I hope that I’ve showed other people about perseverance. I’ve spent nine years as a student, so I’ve been a part of the College Program longer than anyone other than Jody. I’ve been distracted by a lot of things along the way, and I’ve taken a lot of classes that I didn’t pass, but I never gave up. I came back from each failure and learned to grow from it. The whole experience was terrifying, but I did it.
What has been the most surprising part of being a college student?
I think I was surprised at how much I grew during my college experience. I assumed that I would walk out of school with a bunch of knowledge in my head, but I didn’t expect college to change the way I viewed other people, or the way I viewed myself. Growing up around a lot of violence and trauma, I had a view of the world that was marked by danger. I saw everyone around me as a potential enemy. I had to do that, to protect myself. Once I joined the College Program, my view shifted. I encountered so many volunteers from the outside who were invested in my success. I started to think, “if so many people care about what happens to me here, the world can’t be against me.”
Tell us about an instructor or tutor who has been especially influential in your experience as a student. How has s/he impacted you?
Becca Carter was my very first mentor.
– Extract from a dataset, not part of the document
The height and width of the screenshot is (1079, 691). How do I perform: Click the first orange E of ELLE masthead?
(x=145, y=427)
She tutored me in algebra, and after working with me for only month, helped me to pull off an A in the class. She was the first person I started to get to know outside of the context of prison, and as I started to see the world through her experiences, my own view of the world shifted. I gained so much from our interactions.
Beyond completing your AA Degree, what goals have you set for yourself?
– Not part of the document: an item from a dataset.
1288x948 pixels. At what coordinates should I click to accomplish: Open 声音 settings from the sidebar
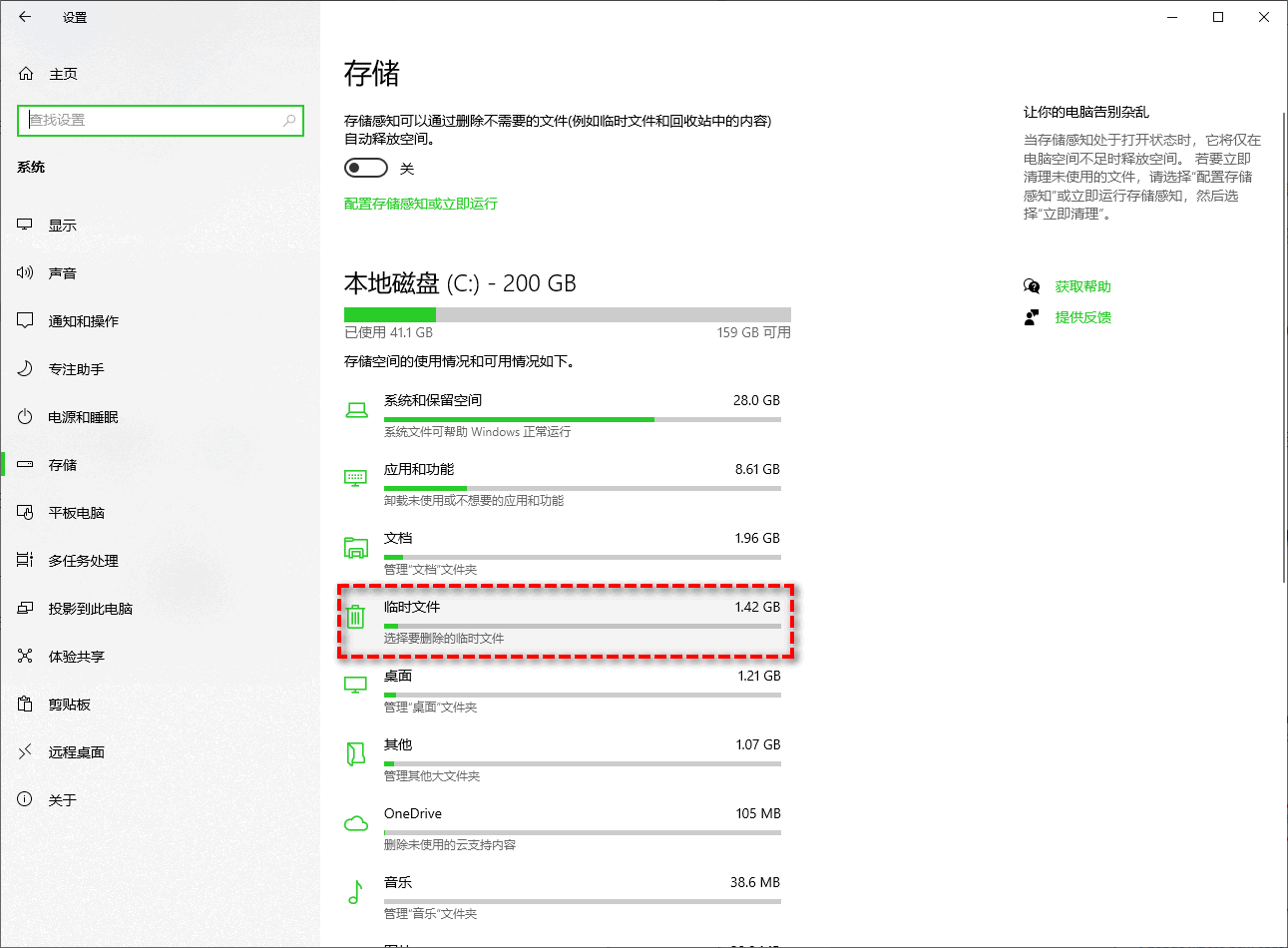pyautogui.click(x=24, y=272)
I want to pursue a Bachelor’s Degree in Computer Science, and would like to link up with the Underground Scholars Program at U.C. Berkeley when I am released. My mother told me that I was always good with puzzles as a child, and that teachers would get mad at me because I could finish a puzzle before they had time to share the instructions. To me, computer coding is the ultimate puzzle, because there’s no end to what you can build. I’m also looking forward to being a father. I have four daughters and one grandbaby. I can’t wait to watch my youngest daughter play basketball. One day, I’d like to build a leadership academy for children with incarcerated parents. So many children of incarcerated parents don’t have an outlet for processing the trauma they experience. I want to help give them the emotional and educational tools they need to thrive.
What are you passionate about?
I’m really passionate about the environment. I work with GreenLife, which helps to promote environmental literacy. Their motto is that we should live with the earth, not just on it. I believe that how we see ourselves is reflected in how we treat our planet. When I was on the streets I didn’t value myself, so I polluted my community.